DNA Sequencing in Newborn Screening: Opportunities, Challenges, and Future Directions

Abstract Background Newborn screening is a public health system designed to identify infants at risk for conditions early in life to facilitate timely intervention and treatment to prevent or mitigate adverse health outcomes. Newborn screening programs use tandem mass spectrometry as a platform to detect several treatable inborn errors of metabolism, and the T-cell receptor excision circle assay to detect some inborn errors of the immune system. Recent advancements in DNA sequencing have decreased the cost of sequencing and allow us to consider DNA sequencing as an additional platform to complement other newborn screening methods. Content This review provides an overview of DNA-based newborn screening, including its applications, opportunities, challenges, and future directions.
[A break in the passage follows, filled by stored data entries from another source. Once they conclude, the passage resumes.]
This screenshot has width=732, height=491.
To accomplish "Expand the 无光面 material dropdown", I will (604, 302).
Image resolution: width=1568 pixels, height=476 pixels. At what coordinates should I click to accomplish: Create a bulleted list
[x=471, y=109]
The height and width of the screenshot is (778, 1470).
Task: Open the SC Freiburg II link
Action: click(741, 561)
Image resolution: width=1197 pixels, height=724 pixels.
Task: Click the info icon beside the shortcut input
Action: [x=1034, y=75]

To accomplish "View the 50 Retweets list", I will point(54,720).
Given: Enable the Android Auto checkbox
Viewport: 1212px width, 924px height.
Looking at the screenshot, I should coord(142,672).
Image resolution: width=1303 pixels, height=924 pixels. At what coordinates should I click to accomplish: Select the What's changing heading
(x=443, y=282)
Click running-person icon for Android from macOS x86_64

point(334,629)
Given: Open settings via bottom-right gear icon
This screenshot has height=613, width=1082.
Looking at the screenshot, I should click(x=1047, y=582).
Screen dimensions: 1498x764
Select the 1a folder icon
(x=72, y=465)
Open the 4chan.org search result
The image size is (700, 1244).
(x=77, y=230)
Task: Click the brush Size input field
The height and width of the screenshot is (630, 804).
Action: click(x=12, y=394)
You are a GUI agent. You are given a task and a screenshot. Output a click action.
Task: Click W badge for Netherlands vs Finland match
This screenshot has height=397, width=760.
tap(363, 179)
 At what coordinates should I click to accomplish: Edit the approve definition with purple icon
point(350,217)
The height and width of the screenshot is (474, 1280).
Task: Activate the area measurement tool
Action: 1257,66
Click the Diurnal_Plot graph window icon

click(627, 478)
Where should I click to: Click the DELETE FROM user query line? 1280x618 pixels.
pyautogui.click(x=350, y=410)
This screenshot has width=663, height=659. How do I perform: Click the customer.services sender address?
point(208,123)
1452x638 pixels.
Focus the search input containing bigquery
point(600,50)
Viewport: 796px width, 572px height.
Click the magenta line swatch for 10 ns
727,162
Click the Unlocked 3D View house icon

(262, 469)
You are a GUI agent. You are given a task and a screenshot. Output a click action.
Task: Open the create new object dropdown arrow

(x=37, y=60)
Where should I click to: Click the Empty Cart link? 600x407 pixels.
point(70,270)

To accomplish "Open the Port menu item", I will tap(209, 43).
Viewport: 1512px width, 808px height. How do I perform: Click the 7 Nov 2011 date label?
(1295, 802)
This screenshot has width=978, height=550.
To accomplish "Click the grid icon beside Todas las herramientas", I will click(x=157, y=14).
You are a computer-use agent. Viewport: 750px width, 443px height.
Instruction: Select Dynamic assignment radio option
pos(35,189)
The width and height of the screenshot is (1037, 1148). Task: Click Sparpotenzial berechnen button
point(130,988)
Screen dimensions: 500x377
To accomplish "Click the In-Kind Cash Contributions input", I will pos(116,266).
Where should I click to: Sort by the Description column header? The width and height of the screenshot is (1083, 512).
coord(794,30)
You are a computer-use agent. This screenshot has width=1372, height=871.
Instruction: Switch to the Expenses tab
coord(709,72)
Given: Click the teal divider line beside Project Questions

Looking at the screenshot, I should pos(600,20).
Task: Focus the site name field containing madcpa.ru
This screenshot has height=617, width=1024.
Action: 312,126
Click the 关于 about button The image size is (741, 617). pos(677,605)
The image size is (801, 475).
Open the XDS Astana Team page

We discuss the potential benefits of expanded DNA sequencing in newborn screening, such as expanding conditions screened and improved specificity and sensitivity of currently screened conditions. Additionally, we examine the ethical, legal, and social implications of implementing genomic sequencing in newborn screening programs, including issues related to consent, privacy, equity, data interpretation, scalability, and psychosocial impact on families. Additionally, we explore emerging strategies for addressing current limitations and advancing the field of newborn screening. Summary DNA sequencing in newborn screening has the potential to improve the diagnosis and management of rare diseases but also presents significant challenges that need to be addressed before implementation at the population level.